The line containing "858x394 pixels." and every line after it, through the last line of the records, are to be transcribed exactly, and nothing else.

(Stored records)
____________________

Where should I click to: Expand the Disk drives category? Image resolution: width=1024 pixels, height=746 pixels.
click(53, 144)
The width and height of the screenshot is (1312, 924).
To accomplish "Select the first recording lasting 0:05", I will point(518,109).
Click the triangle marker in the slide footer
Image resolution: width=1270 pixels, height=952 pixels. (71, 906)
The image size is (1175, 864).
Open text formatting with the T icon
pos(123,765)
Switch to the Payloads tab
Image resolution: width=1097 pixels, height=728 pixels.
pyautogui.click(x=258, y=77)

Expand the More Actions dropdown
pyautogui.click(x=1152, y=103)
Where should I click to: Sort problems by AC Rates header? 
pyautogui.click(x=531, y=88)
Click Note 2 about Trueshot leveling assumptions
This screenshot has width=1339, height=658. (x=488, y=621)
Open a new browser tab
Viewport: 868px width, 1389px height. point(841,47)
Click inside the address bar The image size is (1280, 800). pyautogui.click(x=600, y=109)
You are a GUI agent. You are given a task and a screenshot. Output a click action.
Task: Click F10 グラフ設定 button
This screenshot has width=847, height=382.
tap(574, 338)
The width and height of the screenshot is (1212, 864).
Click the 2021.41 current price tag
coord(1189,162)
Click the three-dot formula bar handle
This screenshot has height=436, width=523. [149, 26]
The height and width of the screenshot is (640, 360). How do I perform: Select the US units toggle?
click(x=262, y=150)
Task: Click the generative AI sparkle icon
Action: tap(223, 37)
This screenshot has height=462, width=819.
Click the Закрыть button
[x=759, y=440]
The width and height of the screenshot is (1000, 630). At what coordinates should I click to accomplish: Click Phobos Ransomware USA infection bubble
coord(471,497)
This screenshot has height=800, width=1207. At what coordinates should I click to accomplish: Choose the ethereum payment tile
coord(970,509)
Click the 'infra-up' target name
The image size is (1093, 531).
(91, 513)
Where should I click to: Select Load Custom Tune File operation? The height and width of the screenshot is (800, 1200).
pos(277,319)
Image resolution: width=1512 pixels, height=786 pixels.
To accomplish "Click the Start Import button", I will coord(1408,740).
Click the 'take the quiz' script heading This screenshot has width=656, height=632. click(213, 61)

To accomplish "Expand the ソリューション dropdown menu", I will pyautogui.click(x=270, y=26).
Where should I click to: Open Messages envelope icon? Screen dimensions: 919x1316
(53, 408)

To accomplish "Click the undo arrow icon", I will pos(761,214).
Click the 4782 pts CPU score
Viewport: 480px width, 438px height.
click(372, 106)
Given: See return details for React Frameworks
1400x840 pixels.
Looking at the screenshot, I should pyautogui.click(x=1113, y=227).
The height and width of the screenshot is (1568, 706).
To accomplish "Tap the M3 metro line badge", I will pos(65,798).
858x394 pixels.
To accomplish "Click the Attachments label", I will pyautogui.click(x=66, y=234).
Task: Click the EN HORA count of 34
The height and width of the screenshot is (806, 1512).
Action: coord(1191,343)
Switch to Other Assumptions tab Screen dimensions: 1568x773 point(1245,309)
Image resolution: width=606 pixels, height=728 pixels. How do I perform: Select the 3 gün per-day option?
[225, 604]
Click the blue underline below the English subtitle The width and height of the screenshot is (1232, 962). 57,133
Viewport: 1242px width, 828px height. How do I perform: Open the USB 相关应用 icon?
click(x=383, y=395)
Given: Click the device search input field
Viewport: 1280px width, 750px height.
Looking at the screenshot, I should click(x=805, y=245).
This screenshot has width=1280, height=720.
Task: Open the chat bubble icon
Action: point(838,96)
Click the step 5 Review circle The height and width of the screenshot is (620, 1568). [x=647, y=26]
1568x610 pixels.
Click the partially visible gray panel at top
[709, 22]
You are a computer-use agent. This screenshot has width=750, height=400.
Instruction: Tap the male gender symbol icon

____________________

### RESPONSE TO THE TASK
858x394 pixels.
To accomplish "Click the Attachments label", I will pyautogui.click(x=66, y=234).
Task: Click the EN HORA count of 34
The height and width of the screenshot is (806, 1512).
Action: coord(1191,343)
Switch to Other Assumptions tab Screen dimensions: 1568x773 point(1245,309)
Image resolution: width=606 pixels, height=728 pixels. How do I perform: Select the 3 gün per-day option?
[225, 604]
Click the blue underline below the English subtitle The width and height of the screenshot is (1232, 962). 57,133
Viewport: 1242px width, 828px height. How do I perform: Open the USB 相关应用 icon?
click(x=383, y=395)
Given: Click the device search input field
Viewport: 1280px width, 750px height.
Looking at the screenshot, I should click(x=805, y=245).
This screenshot has width=1280, height=720.
Task: Open the chat bubble icon
Action: point(838,96)
Click the step 5 Review circle The height and width of the screenshot is (620, 1568). [x=647, y=26]
1568x610 pixels.
Click the partially visible gray panel at top
[709, 22]
You are a computer-use agent. This screenshot has width=750, height=400.
Instruction: Tap the male gender symbol icon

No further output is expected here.